What the task asks: Could you format every line of the listing below as a Markdown table with two columns, Row and Text, numbering each row and leaving out blank lines?

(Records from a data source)
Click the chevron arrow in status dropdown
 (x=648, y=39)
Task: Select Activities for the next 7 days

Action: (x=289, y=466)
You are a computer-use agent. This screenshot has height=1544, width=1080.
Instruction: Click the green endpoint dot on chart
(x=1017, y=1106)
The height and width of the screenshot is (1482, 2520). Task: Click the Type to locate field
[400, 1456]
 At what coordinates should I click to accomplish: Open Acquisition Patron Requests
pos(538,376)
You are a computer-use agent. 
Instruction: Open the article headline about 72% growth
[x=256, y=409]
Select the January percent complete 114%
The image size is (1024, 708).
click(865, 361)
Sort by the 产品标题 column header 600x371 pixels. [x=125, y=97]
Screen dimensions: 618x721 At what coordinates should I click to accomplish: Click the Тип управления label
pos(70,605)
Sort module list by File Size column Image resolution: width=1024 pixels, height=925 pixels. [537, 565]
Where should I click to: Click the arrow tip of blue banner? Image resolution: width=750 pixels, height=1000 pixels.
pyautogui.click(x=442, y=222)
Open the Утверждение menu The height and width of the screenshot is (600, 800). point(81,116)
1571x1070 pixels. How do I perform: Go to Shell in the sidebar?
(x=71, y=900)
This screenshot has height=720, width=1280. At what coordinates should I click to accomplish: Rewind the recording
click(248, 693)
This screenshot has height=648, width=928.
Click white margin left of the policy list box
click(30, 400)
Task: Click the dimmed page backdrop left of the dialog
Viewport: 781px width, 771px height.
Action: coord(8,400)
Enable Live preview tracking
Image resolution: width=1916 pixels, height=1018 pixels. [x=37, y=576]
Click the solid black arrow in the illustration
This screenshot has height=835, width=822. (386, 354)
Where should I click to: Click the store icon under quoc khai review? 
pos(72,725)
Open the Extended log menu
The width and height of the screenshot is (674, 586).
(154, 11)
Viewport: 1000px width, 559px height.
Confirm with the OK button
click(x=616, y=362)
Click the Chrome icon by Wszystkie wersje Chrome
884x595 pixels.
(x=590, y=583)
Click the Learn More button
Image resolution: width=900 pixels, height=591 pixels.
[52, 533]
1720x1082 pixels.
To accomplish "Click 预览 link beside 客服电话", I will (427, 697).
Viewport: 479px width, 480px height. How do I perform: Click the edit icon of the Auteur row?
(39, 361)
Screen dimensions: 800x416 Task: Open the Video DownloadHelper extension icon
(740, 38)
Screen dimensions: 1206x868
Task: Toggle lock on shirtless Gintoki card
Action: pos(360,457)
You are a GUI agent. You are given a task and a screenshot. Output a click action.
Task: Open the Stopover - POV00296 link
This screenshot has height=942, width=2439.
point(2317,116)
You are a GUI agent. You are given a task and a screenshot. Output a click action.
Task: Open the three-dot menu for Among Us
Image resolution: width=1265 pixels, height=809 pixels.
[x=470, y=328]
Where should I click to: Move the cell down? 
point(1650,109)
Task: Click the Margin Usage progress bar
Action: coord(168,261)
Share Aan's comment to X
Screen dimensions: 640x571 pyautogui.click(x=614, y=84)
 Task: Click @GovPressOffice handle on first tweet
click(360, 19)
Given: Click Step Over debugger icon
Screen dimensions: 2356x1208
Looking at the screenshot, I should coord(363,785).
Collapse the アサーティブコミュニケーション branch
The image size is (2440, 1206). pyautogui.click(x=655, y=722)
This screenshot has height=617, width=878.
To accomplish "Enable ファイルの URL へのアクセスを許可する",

Full solution:
| Row | Text |
|---|---|
| 1 | Click the chevron arrow in status dropdown |
| 2 |  (x=648, y=39) |
| 3 | Task: Select Activities for the next 7 days |
| 4 | Action: (x=289, y=466) |
| 5 | You are a computer-use agent. This screenshot has height=1544, width=1080. |
| 6 | Instruction: Click the green endpoint dot on chart |
| 7 | (x=1017, y=1106) |
| 8 | The height and width of the screenshot is (1482, 2520). Task: Click the Type to locate field |
| 9 | [400, 1456] |
| 10 |  At what coordinates should I click to accomplish: Open Acquisition Patron Requests |
| 11 | pos(538,376) |
| 12 | You are a computer-use agent.  |
| 13 | Instruction: Open the article headline about 72% growth |
| 14 | [x=256, y=409] |
| 15 | Select the January percent complete 114% |
| 16 | The image size is (1024, 708). |
| 17 | click(865, 361) |
| 18 | Sort by the 产品标题 column header 600x371 pixels. [x=125, y=97] |
| 19 | Screen dimensions: 618x721 At what coordinates should I click to accomplish: Click the Тип управления label |
| 20 | pos(70,605) |
| 21 | Sort module list by File Size column Image resolution: width=1024 pixels, height=925 pixels. [537, 565] |
| 22 | Where should I click to: Click the arrow tip of blue banner? Image resolution: width=750 pixels, height=1000 pixels. |
| 23 | pyautogui.click(x=442, y=222) |
| 24 | Open the Утверждение menu The height and width of the screenshot is (600, 800). point(81,116) |
| 25 | 1571x1070 pixels. How do I perform: Go to Shell in the sidebar? |
| 26 | (x=71, y=900) |
| 27 | This screenshot has height=720, width=1280. At what coordinates should I click to accomplish: Rewind the recording |
| 28 | click(248, 693) |
| 29 | This screenshot has height=648, width=928. |
| 30 | Click white margin left of the policy list box |
| 31 | click(30, 400) |
| 32 | Task: Click the dimmed page backdrop left of the dialog |
| 33 | Viewport: 781px width, 771px height. |
| 34 | Action: coord(8,400) |
| 35 | Enable Live preview tracking |
| 36 | Image resolution: width=1916 pixels, height=1018 pixels. [x=37, y=576] |
| 37 | Click the solid black arrow in the illustration |
| 38 | This screenshot has height=835, width=822. (386, 354) |
| 39 | Where should I click to: Click the store icon under quoc khai review?  |
| 40 | pos(72,725) |
| 41 | Open the Extended log menu |
| 42 | The width and height of the screenshot is (674, 586). |
| 43 | (154, 11) |
| 44 | Viewport: 1000px width, 559px height. |
| 45 | Confirm with the OK button |
| 46 | click(x=616, y=362) |
| 47 | Click the Chrome icon by Wszystkie wersje Chrome |
| 48 | 884x595 pixels. |
| 49 | (x=590, y=583) |
| 50 | Click the Learn More button |
| 51 | Image resolution: width=900 pixels, height=591 pixels. |
| 52 | [52, 533] |
| 53 | 1720x1082 pixels. |
| 54 | To accomplish "Click 预览 link beside 客服电话", I will (427, 697). |
| 55 | Viewport: 479px width, 480px height. How do I perform: Click the edit icon of the Auteur row? |
| 56 | (39, 361) |
| 57 | Screen dimensions: 800x416 Task: Open the Video DownloadHelper extension icon |
| 58 | (740, 38) |
| 59 | Screen dimensions: 1206x868 |
| 60 | Task: Toggle lock on shirtless Gintoki card |
| 61 | Action: pos(360,457) |
| 62 | You are a GUI agent. You are given a task and a screenshot. Output a click action. |
| 63 | Task: Open the Stopover - POV00296 link |
| 64 | This screenshot has height=942, width=2439. |
| 65 | point(2317,116) |
| 66 | You are a GUI agent. You are given a task and a screenshot. Output a click action. |
| 67 | Task: Open the three-dot menu for Among Us |
| 68 | Image resolution: width=1265 pixels, height=809 pixels. |
| 69 | [x=470, y=328] |
| 70 | Where should I click to: Move the cell down?  |
| 71 | point(1650,109) |
| 72 | Task: Click the Margin Usage progress bar |
| 73 | Action: coord(168,261) |
| 74 | Share Aan's comment to X |
| 75 | Screen dimensions: 640x571 pyautogui.click(x=614, y=84) |
| 76 |  Task: Click @GovPressOffice handle on first tweet |
| 77 | click(360, 19) |
| 78 | Given: Click Step Over debugger icon |
| 79 | Screen dimensions: 2356x1208 |
| 80 | Looking at the screenshot, I should coord(363,785). |
| 81 | Collapse the アサーティブコミュニケーション branch |
| 82 | The image size is (2440, 1206). pyautogui.click(x=655, y=722) |
| 83 | This screenshot has height=617, width=878. |
| 84 | To accomplish "Enable ファイルの URL へのアクセスを許可する", |